In Praise of the Story-seeker’s Gremlin

A fluffy gray cat steps boldly across a computer keyboard on a wooden desk, staring directly at the camera with playful defiance. A leather chair and warm lamp glow in the background.
You know that cozy fall feeling?
 
Hot chocolate, rustling leaves, pumpkins on porches, short cool days, and big yellow moons. The kind of Halloween that smells like candy and damp costumes. Not the haunted house kind, but the laugh-with-your-friends-in-the-dark kind. Scary, but only in a “cartoon Frankenstein and Linus waiting for the Great Pumpkin” kind of way.
 
That was the vibe I was chasing one afternoon while brainstorming a fall zine collection—somewhere between kid nostalgia and creative mischief. I pictured storytellers as the playful cartoon witches of my childhood: always brewing something wild and wonderful. Witches have familiars, of course—usually cats. But I wasn’t sure “witch” was the right word for every reader. So I kept the cat… and made it weirder.
 
What if storytellers had gremlins?
 
Not the horror-movie kind. I mean the invisible creative chaos agents.
 
The ones who:
  • Knock over your drink the second you print a fresh zine cover.

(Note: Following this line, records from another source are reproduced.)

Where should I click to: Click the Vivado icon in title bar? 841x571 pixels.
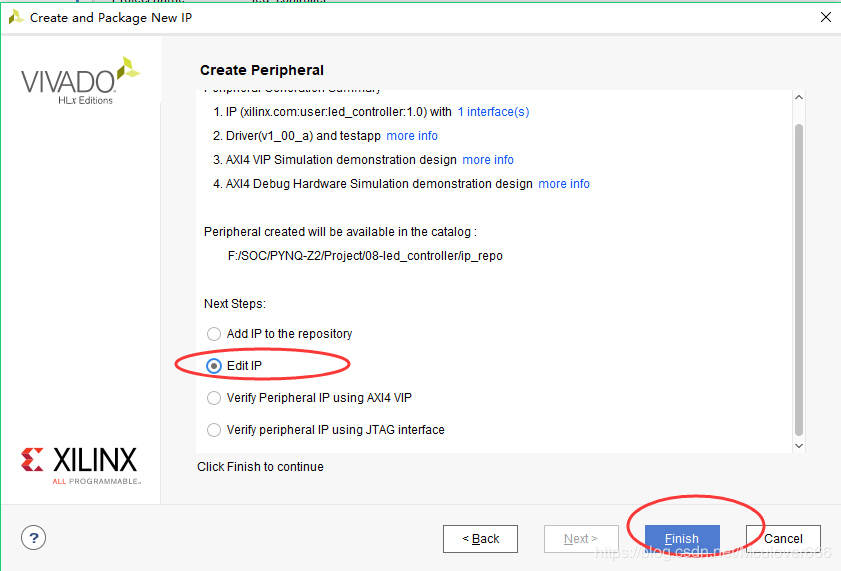[16, 17]
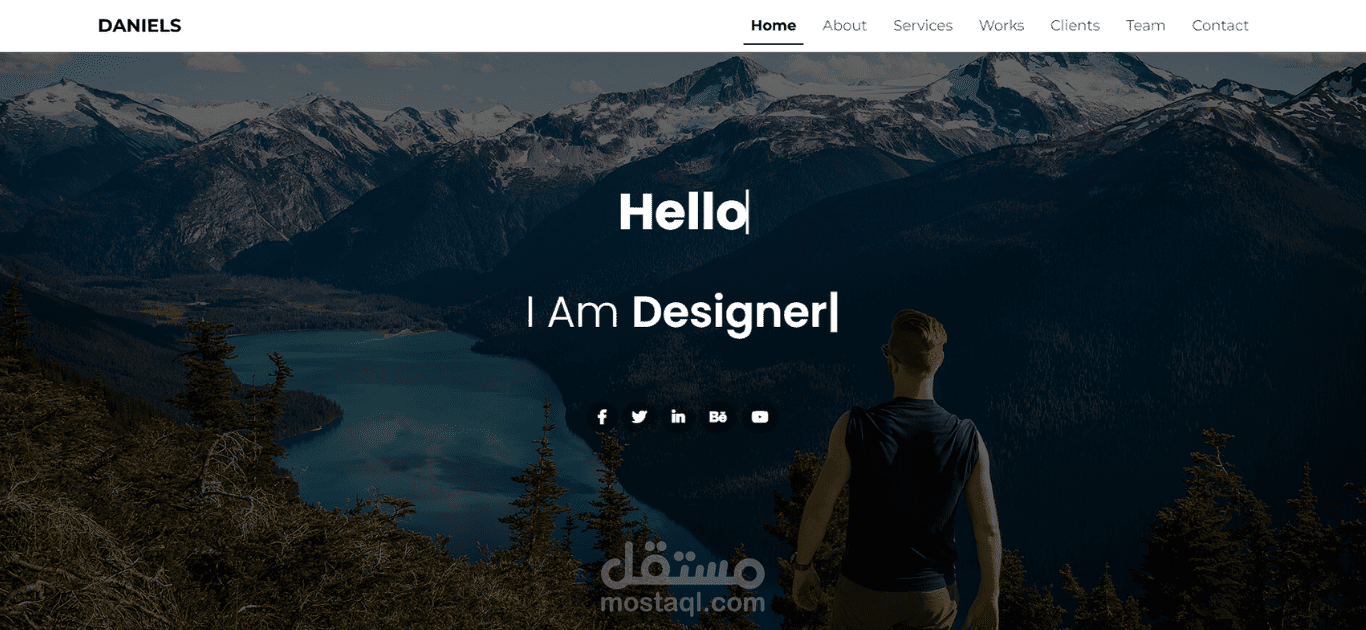Click the "I Am" text
Screen dimensions: 1366x630
[x=572, y=313]
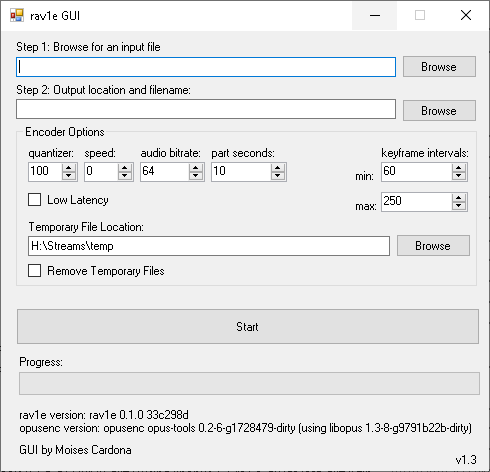The width and height of the screenshot is (490, 472).
Task: Click the Temporary File Location text box
Action: (209, 246)
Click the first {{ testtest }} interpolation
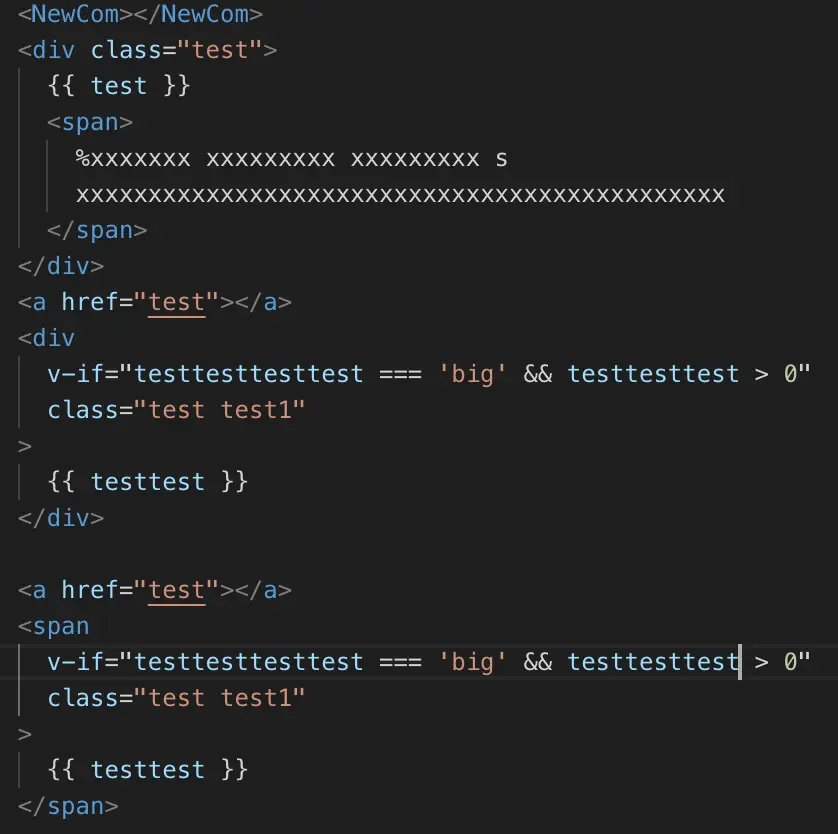The image size is (838, 834). pyautogui.click(x=148, y=482)
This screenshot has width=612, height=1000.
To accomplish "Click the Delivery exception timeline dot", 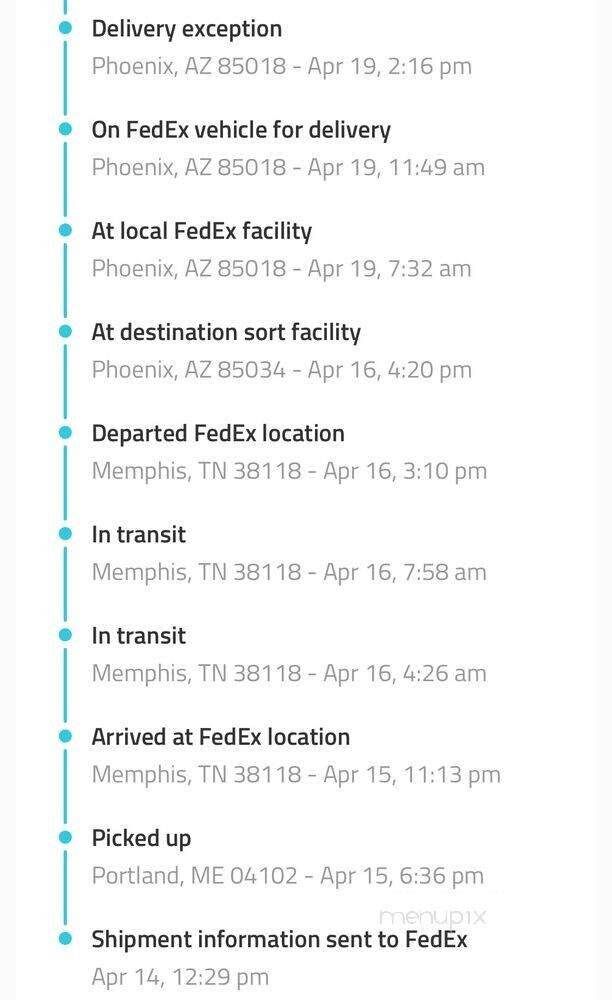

  • Replace your carefully written “wear” with “where,” and let spellcheck approve it.
  • Show up only when you’ve got a deadline and think, “This won’t take long.”
 
Last week, I sat down to write a quick email. Fifteen minutes, I said. Easy.
Within seconds—no exaggeration—my computer opened multiple browser tabs, flipped through system settings, and entered some tech-seance I couldn’t escape. My hands weren’t even on the keyboard. It was as if the gremlin knew I’d gotten too confident.
 
Three hours later: email still unsent. Gremlin? Satisfied.
 
I used to think this chaos meant something was wrong. That I needed to get better at planning, or focus, or systems. But lately I’ve been wondering: what if this is just part of it? What if the gremlin isn’t the enemy? It’s not sabotage, just a little…disorder.
 
Creative disorder.
 
It  teaches me to let go of perfection. To stop expecting tidy outcomes. When I stop expecting the straight line, I don’t panic when I end up somewhere unexpected. Sure, frustration still visits more often than I’d like—but changing my mantra from “Why is this happening?!” to “Ah, the gremlin’s back” helps.
 
That’s the idea behind the Story-Seeker’s Gremlin—a little sticker and zine concept I started playing with this summer. It’s on the back burner for now, because a better idea showed up (Tales of the Woodland Watchers—a series of fall creatures with spooky stories to tell). But honestly, I wouldn’t have met the Woodland Watchers if the gremlin hadn’t dragged me down a side trail, chasing cats and mischief and moonlight.
 
So here’s to the creative side trails.
          To the chaos that reroutes you.
                    To the mischievous spirit of making things, even when the printer jams.
 
And to whatever creature is hiding in my keyboard:
I see you. Please give me back my bookmarks.